Facebook Open Sources ‘Horizon’ AI Tools Used to Improve Video, Messenger
Facebook will allow anyone to freely download and use the same artificial intelligence tools it used to make key improvements to the social network’s video and notification features as well as its Messenger messaging app.
The software, which Facebook calls Horizon, will be available on the code repository GitHub starting Thursday, the company said in a blog post Thursday. GitHub is owned by Microsoft.
Facebook used this set of tools internally to optimise how 360-degree videos are displayed on the social network, taking into account such factors as the available bandwidth and how much of the video has already been buffered. The same tools, according to the blog post, were also used to improve what content to push to users through notifications. And it was used to hone the suggestions that its intelligence assistant, which is called M, makes to users of its Messenger app.
The Horizon software is focused on reinforcement learning, in which software improves itself by trial-and-error from experience to maximise some reward or minimise some loss, rather than from labelled data sets.
Reinforcement learning underlies a number of breakthroughs in AI – most notably the algorithm that beat the world’s top human players at the strategy game Go as well as the ones that are now competitive with humans in complex multiplayer computer games such as Dota2.

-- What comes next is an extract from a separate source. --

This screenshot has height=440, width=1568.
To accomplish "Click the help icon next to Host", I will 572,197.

But so far, it’s only rarely been used by businesses to address real-world problems – in part because, outside of games, it often isn’t wise or safe to let an algorithm learn by trial-and-error. And, for many real-world phenomenon, there aren’t accurate simulators in which an algorithm can be safely trained.

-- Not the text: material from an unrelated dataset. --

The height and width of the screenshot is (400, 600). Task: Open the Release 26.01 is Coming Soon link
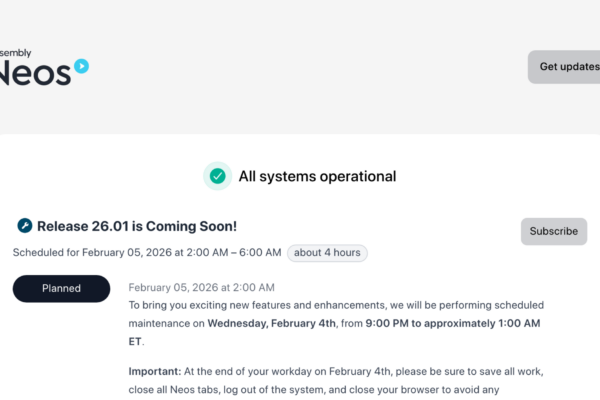137,226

Figuring out what goal to give the algorithm and how to reward it for actions that seem to lead toward that goal while penalising it for actions that might have adverse consequences is also tricky outside of games, where these elements are often built into the structure of the game.
To overcome some of these limitations, Facebook developed Horizon so that its teams could use reinforcement learning on real problems the company was facing, Srinivas Narayanan, the company’s director of applied machine learning, said in emailed responses to questions. But he said the company now wanted to share the software with others.
“We’re committed to open source, so it was a natural decision to share this latest production-ready system for the community,” Narayanan said.
Facebook follows other AI research groups, including Alphabet’s DeepMind and GoogleBrain AI teams, and OpenAI, which have recently made reinforcement learning algorithms, programming tools and test environments publicly available.
Jason Gauci, a Facebook engineer who worked on Horizon, said in an email that Facebook was the first company to make what it calls “an end-to-end”‘ reinforcement learning program designed for addressing large-scale business problems freely available.
Horizon contains several features that make it safer to use reinforcement learning on real-world problems. For instance, the software helps programmers pick the right goal and rewards to feed the algorithm.
Rather than having algorithms start with zero knowledge and learn from random actions, Horizon initially trains algorithms to take a set of actions that a product engineer has specified. It then uses several kinds of counterfactual analysis, based on existing data, to simulate different actions the algorithm could have taken. In this way, Horizon mimics training the algorithm in a simulator, allowing it to be refined without worrying about it wreaking havoc in the real world.
Gauci said that, in general, using an actual simulator would be better than doing this counter-factual analysis. “But for many problems at Facebook, building a simulator is not trivial,” he said. “The team is looking into building simulators from datasets as future work.”
Once the algorithm seems to be working well, Horizon allows users to carry out small-scale online experiments, using real data in real time, and then gradually roll the new algorithm out to larger sets of users or data. This entire process can then be repeated, with the fully-trained algorithm being used as the starting point for a new training series.